IMF, experts fault NBS methodology on Nigeria’s inflation rate


THE International Monetary Fund (IMF) believes Nigeria’s National Bureau of Statistics (NBS) has not been using the right methodology in measuring the country’s consumer price index (CPI).

The NBS, in its latest report on the inflation rate for January 2023, stated that the figure rose to 21.82 per cent, from the December 2022 figure of 21.34 per cent.

But in a report titled, ‘Nigeria: 2022 Article IV Consultation’, the IMF said the NBS was using the 2003/2004 National Consumer Expenditure Survey (NCES) to measure the CPI or the inflation rate, instead of the 2018 National Household Livings Standards, which would have measured the rate appropriately.

The Fund regarded the 2003/2004 NCES as outdated and affecting the monthly NBS inflation rate measurement.

The NCES is an index basket that includes prices of household goods, foods and other items.

According to the IMF, the inflation rate released by the Bureau did not reflect the reality in the Nigerian market, saying the use of the 2018 National Household Livings Standards would make the rate more realistic.

In its report that covered the month of January 2023, IMF urged the NBS to update its price basket or methodology to capture market realities correctly.

The report read, “The official monthly consumer price index (CPI), a composite of urban and rural price data, is available on a timely basis. However, the index weights and baskets are based on expenditures derived from the 2003/04 National Consumer Expenditure Survey. The weights are severely outdated and are not representative of current expenditure patterns. Outdated weights can introduce a bias into the index.

“The update of the CPI — using new weights from the 2018 National Household Livings Standards Survey— is still ongoing. The compilation of an updated producer price index is ongoing, but funding for the survey is uncertain.

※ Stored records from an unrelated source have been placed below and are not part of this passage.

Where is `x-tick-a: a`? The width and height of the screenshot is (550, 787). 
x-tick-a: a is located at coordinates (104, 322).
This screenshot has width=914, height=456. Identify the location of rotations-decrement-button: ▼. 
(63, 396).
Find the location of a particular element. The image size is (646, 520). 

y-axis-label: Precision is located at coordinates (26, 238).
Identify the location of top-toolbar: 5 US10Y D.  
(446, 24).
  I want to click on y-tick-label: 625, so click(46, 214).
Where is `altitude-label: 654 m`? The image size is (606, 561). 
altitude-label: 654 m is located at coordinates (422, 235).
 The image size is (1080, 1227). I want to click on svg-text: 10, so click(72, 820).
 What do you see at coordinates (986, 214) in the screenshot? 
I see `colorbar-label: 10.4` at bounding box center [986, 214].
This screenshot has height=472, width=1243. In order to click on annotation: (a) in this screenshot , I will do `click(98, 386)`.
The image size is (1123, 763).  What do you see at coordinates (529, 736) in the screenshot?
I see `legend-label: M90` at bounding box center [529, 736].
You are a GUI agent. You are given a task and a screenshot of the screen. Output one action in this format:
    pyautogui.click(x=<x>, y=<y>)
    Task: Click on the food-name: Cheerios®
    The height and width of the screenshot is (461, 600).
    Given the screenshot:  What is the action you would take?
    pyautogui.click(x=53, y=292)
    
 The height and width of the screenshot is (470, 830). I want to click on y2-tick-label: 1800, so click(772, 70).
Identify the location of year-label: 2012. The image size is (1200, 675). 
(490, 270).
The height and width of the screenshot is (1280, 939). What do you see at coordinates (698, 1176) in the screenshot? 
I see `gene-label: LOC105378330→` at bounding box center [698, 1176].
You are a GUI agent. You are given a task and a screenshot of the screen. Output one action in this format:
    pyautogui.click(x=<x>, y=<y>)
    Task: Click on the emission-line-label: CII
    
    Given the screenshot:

IMF plans to provide additional technical assistance to support the CPI update and improvements to Nigeria’s price statistics.”

Some Nigerian economists, agreeing with the IMF, also faulted the NBS CPI inflation calculation methodology.

An economist and chief executive officer of Financial Derivatives, Bismarck Rewane, questioning the integrity of the current measurement basket of the NBS, described it as “outdated.”

Rewane said, “The fact that the inflation basket is supposed to be reviewed every five years and it has not been done is a major concern. Your behavioural patterns, demography, and life expectancy changes per time. All these are factored in.”

He stressed the importance of using the correct basket for measuring Nigeria’s inflation, noting that it was last reviewed in 2004.

“The last time we tweeked the basket was in 2004, quite frankly. Going by the five year cycle, we are in for a third review. What we seek to do in financial derivatives is to look at the baskets and try to rudimentarily alter it to reflect the right methodology.

“For instance, last year we used the basket of the NBS and it came out at 18.6 per cent. Our projection was that it was going to come out a little above 19 per cent, using the same NBS basket. When we used our own rudimentary basket, it came out at 45.6 per cent, a big difference,” he added.

A development economist, Kelvin Emmanuel, told The ICIR that the Nigerian inflation figure could be as high as over 40 per cent if the right methodology was utilised.

Emmanuel said, “I have always complained about the way the NBS calculates inflation and how it’s not accurate. The reality is that the NBS is using the National Economic Income Survey of 2004, despite the fact that the spending patterns of households have changed since then.”

He said that some other Statistics bureaux and global central banks are using the National Income Survey of 2018.

“This means that what the NBS is doing is wrong. There are other matrix to examine, if you look at the pending patterns of families, and it goes beyond food and transport. The National Living Standard Survey already provides the matrix they would use. It is just a matter of adopting the 2018 standard.

“This government wouldn’t want to do that because if they do, inflation would go above 40 per cent,” he said.

The spokesperson of the NBS, Sunday Icheidi, was, at the time this report was being published, yet to respond to messages sent to him to react to these criticisms against the Bureau.